_Paginafragment_
^^^^^^^^^^^^^^^^
Volgens Pop is de populaire gedachte dat technologische innovatie de motor is van de economische ontwikkeling te simpel. Technologie wordt daarbij teveel als 'exogene en feitelijk onbeheersbare factor' beschouwd. 'In werkelijkheid bestaan tussen technologische en economische ontwikkeling complexe interacties.' En dat geldt ook op ondernemingsniveau.
Voor bedrijven is R&D-management dan ook geen eenvoudige zaak. Het technologisch innovatievermogen van een bedrijf laat zich moeilijk sturen. Maar één ding is zeker, stelt Pop: 'Technologische innovatie komt niet meer tot stand door een stel Willie Wortels van een laboratorium, een zak geld en carte blanche te voorzien in de hoop dat er dan op gezette tijden een uitvinding, een octrooi of een potentieel produkt uitkomt.'
Derde generatie
Hoewel serendipity (de creatieve gave om uitvindingen te doen) bij technologische innovatie nog steeds meespeelt, is inmiddels duidelijk dat R&D net als andere bedrijfsfuncties een zekere mate van doelgerichte planning vereist. Er is inmiddels sprake van een 'derde generatie R&D-management'. Na de fase van de Willie Wortel-aanpak en de invoering van de eerste vormen van project-management volgde recent de introduktie van de 'portfolio-benadering': daarbij worden R&D-projecten in risico-klassen ingedeeld op basis waarvan een evenwichtige mix wordt gekozen, aldus Pop.
^^^^^^^^^^^^^^^^
_Getoonde gegevens_
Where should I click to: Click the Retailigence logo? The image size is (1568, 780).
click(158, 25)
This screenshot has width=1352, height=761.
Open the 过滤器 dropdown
^^^^^^^^^^^^^^^^
_Vereisten_
Geef in chronologische volgorde alle fasen van R&D-management die het paginafragment onderscheidt.

_Resultaat oefening_
1. De Willie Wortel-aanpak
2. De invoering van de eerste vormen van project-management
3. De introduktie van de 'portfolio-benadering'